## Work instructions
Return only those lines of the material that contain "แสนบาท".
*** Provided entries Section Begins ***
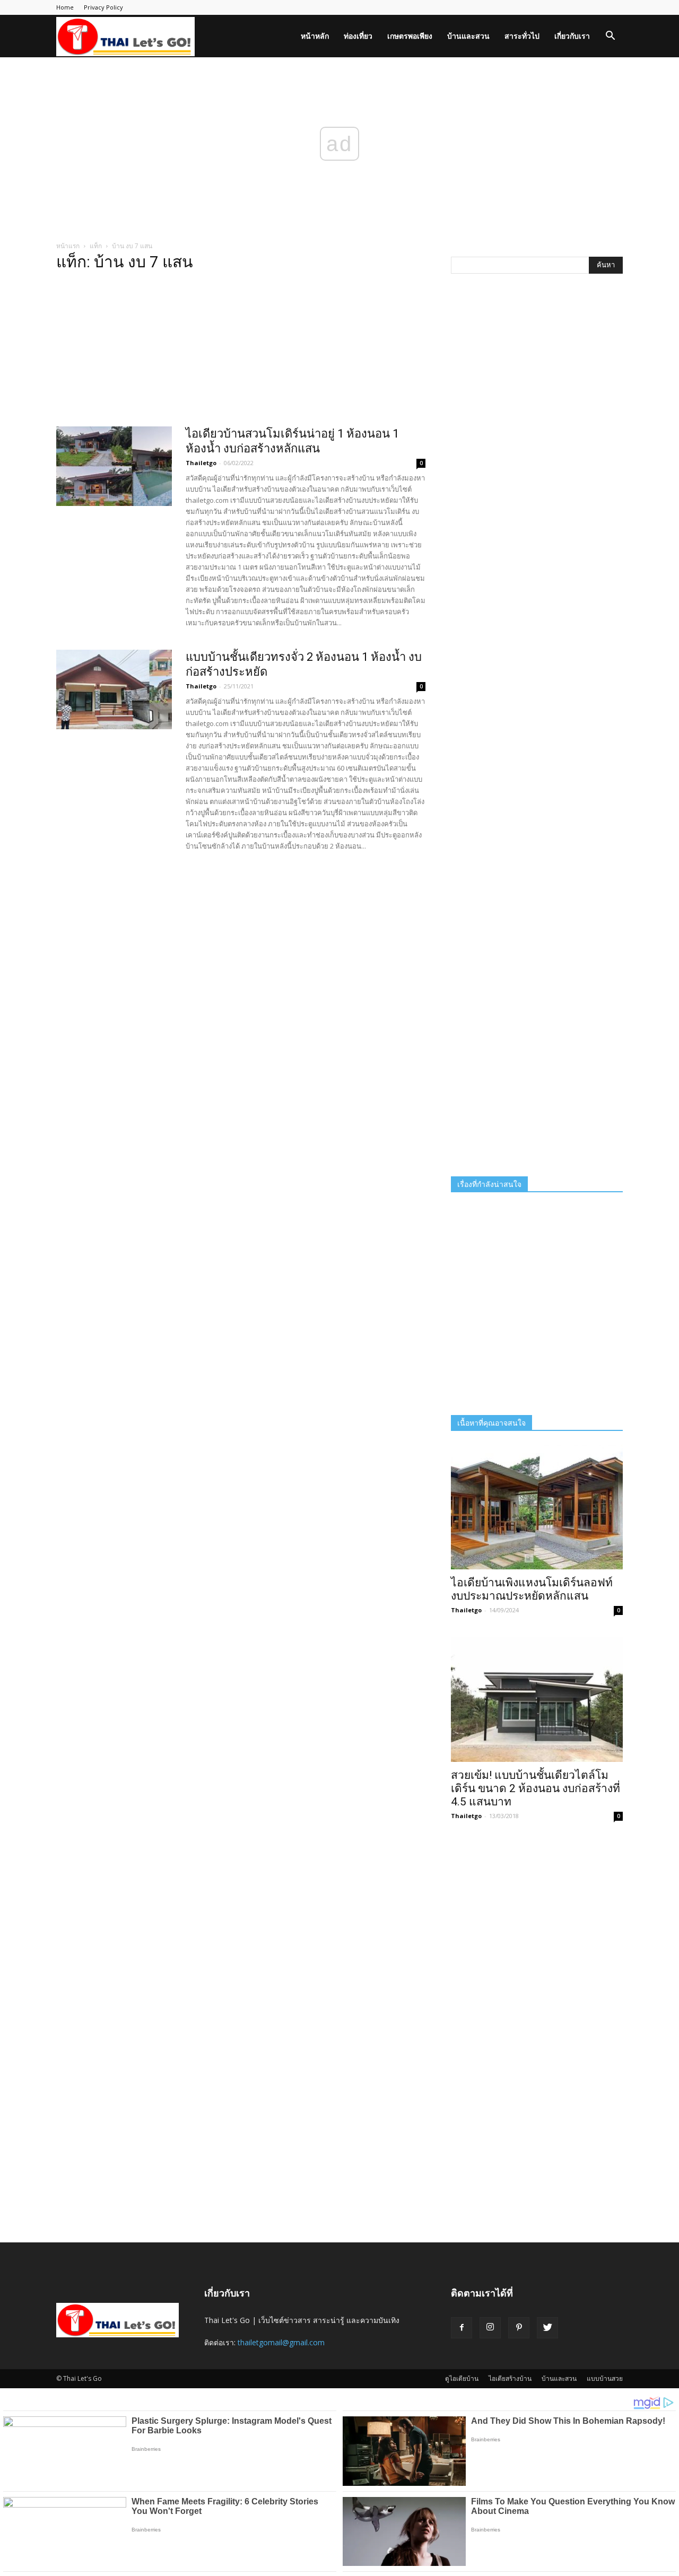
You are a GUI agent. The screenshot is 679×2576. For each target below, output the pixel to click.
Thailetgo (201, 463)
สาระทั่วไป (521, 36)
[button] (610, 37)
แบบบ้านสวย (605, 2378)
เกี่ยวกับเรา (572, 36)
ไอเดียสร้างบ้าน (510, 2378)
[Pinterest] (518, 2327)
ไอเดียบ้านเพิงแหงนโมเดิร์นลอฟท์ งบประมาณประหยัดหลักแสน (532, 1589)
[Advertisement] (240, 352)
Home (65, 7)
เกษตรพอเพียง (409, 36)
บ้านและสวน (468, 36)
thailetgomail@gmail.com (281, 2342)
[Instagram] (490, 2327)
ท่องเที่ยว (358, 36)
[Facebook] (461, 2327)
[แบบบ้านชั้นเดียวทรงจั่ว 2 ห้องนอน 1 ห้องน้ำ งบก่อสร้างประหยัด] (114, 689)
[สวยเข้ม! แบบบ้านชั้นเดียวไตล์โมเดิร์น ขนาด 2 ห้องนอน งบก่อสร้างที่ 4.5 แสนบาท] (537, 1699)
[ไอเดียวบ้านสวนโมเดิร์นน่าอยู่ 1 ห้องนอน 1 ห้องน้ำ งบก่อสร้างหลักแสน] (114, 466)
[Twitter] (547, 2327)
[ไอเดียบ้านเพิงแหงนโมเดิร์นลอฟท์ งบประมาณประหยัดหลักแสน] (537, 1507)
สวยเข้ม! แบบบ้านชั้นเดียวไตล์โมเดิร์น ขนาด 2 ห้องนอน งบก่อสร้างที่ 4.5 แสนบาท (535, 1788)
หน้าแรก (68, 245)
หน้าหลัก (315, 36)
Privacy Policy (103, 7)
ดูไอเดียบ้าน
*** Provided entries Section Ends ***
## Answer box
[สวยเข้ม! แบบบ้านชั้นเดียวไตล์โมเดิร์น ขนาด 2 ห้องนอน งบก่อสร้างที่ 4.5 แสนบาท] (537, 1699)
สวยเข้ม! แบบบ้านชั้นเดียวไตล์โมเดิร์น ขนาด 2 ห้องนอน งบก่อสร้างที่ 4.5 แสนบาท (535, 1788)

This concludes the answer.